[Quoted passage]

Specific strengths versus particular weaknesses of FBOs
Concerning politically relevant resources and strategies, particularly Protestant FBOs mention a variety of means that can be found in other (non-religious) civil-society organizations, too, and that can be classified as outside lobbying tactics.” These include, for instance, positioning in own publications (ID 03, Prot.; ID 11, Prot.), media appearances (ID 03, Prot.; ID 11, Prot.), events (ID 03, Prot.), donation campaigns (ID 03, Prot.), and civil-society networks (ID 26, Prot.).
Many Protestant interviewees also believe in a (continued) certain standing of their church as an institution in their municipality that also equips it with political importance. An interviewee describes the Protestant Church as an “important, big actor in the city district” (ID 27, Prot.), whereas two representatives from other FBOs speak of their conviction that their church still has particular “weight” (ID 02, Prot.; ID 11, Prot.) in their respective municipality. In their view, this significance of the church as a local player already provides their utterances, activities, or just public appearances with impact that can also be used in favor of refugees. In line with this, a Protestant representative expects that “it has some weight when […] the church visits a refugee facility, seeking dialog and is eager to hear how the situation is” (ID 02, Prot.), expressing the hope to raise awareness of local politics toward the refugees’ situation in the respective accommodation. Another interviewee believes in the strength of God’s word that might cause people to advocate for refugees: “That might sound weak at first because there is no force behind it, but that is precisely what is specific to the Christian faith, that it works with the means of the word.” (ID 03, Prot.) Furthermore, a unique resource a Protestant representative attests to the churches is their historically rooted expertise in welfare delivery that also strengthens their role in refugee politics: “The competence in this area simply lies with the independent [religious welfare] organizations. Diaconie, refugee counselling, and also Caritas have been working in this area for decades and have really accumulated a lot of competence” (ID 02, Prot.).

[Data excerpts]
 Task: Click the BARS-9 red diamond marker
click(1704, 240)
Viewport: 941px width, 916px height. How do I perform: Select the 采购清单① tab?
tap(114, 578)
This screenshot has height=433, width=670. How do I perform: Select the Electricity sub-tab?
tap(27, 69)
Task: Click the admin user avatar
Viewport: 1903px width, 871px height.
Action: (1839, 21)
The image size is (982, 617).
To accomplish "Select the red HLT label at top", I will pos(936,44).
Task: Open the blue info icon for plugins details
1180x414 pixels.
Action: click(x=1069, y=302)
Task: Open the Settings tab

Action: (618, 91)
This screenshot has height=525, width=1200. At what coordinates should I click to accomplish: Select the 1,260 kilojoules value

[To do]
a. Reproduce the listing above word for word, from its first line through its last.
b. Go on with the passage on Protestant faith-based organizations' strengths in refugee politics, starting after its final sentence.

[Per-task outputs]
a.
 Task: Click the BARS-9 red diamond marker
click(1704, 240)
Viewport: 941px width, 916px height. How do I perform: Select the 采购清单① tab?
tap(114, 578)
This screenshot has height=433, width=670. How do I perform: Select the Electricity sub-tab?
tap(27, 69)
Task: Click the admin user avatar
Viewport: 1903px width, 871px height.
Action: (1839, 21)
The image size is (982, 617).
To accomplish "Select the red HLT label at top", I will pos(936,44).
Task: Open the blue info icon for plugins details
1180x414 pixels.
Action: click(x=1069, y=302)
Task: Open the Settings tab

Action: (618, 91)
This screenshot has height=525, width=1200. At what coordinates should I click to accomplish: Select the 1,260 kilojoules value

b.
In contrast, other interviewees rather perceive specific weaknesses when they assess the means of their respective FBOs. This holds particularly for Catholic and Islamic, but also for some Protestant FBOs. A Catholic interviewee refers to a worsened image of the Church that causes a shortage of young members and, in the end, also impedes its potential influence: “You can see that the Church has got a negative reputation. We have the huge problem that we lack all the young people and those we have run away. In my view, that has changed.” (ID 09, Cath.) The point of an aging membership base is also made by a Protestant representative, who in this context refers to a dilemma that arises when the interests of younger and older members are tried to be reconciled:
The Church has its own problems, it is shrinking, it decreases, it doesn’t find access to the youth somehow, it is overaged, enormously, and that is a huge problem the Church is fighting with and I think if you don’t want to scare off certain older people that have difficulties to open up, you don’t want to tend to a certain direction too much. (ID 14, Prot.).
Problems regarding reputation are also mentioned by Islamic FBOs when they assess their means and impact; however, unlike in the Christian Churches, this does not result in a shrinking membership but rather in a missing political recognition and, as a consequence, a lack of public funding. An Islamic interviewee describes their disappointment with politics “pulling out” and “all of a sudden being reluctant to work with Islamic organizations anymore”: “Interestingly, today in a phone call I heard out of the conversation that they politically clearly decided not to fund a single Islamic federation or organization.” (ID 06, Musl.)
On the other hand, Islamic interviewees also see a unique advantage over Christian FBOs that might also turn out to be a specific political strength: their expertise on and relations with the Islamic population:
Where I see myself as an expert are the topics that have to do with the coexistence of religious communities, when our religion, our culture is somewhere in the focus, when it comes to cultural diversity, to integration, I do believe that we have a high level of expertise in it […] and that we can certainly also give politicians impulses they can use. (ID 25, Musl.)
Lack of influence versus (limited) impact
Despite different perceptions concerning means and resources, interviewees, in the end, only see limited societal impact or political influence of their respective FBOs. However, the assessment at least ranges from “no influence at all” to “concrete positive impact for (mostly) individual refugees.”
Islamic FBOs show themselves to be most pessimistic concerning the societal or political impact of their organizations. An interviewee describes their FBO as a “small, modest cog” (ID 07, Musl.), whereas another denounces any influence, particularly in comparison to Christian FBOs:
We don’t have any political influence, that’s for sure, but the churches indeed have a very very big impact, and I think that is good and important that the church can try to use its influence to change many things in the background and to have an impact. (ID 06, Musl.)
Other interviewees who utter themselves similarly skeptical regarding the political impact of their FBO show themselves at least more optimistic when it comes to higher organizational levels such as “the bishop” (ID 08, Cath.), “the Catholic Church” (ID 08, Cath.), “Diaconie Germany” (ID 17, Prot.) or the—mosque merger—“Schura” (ID 24, Musl.).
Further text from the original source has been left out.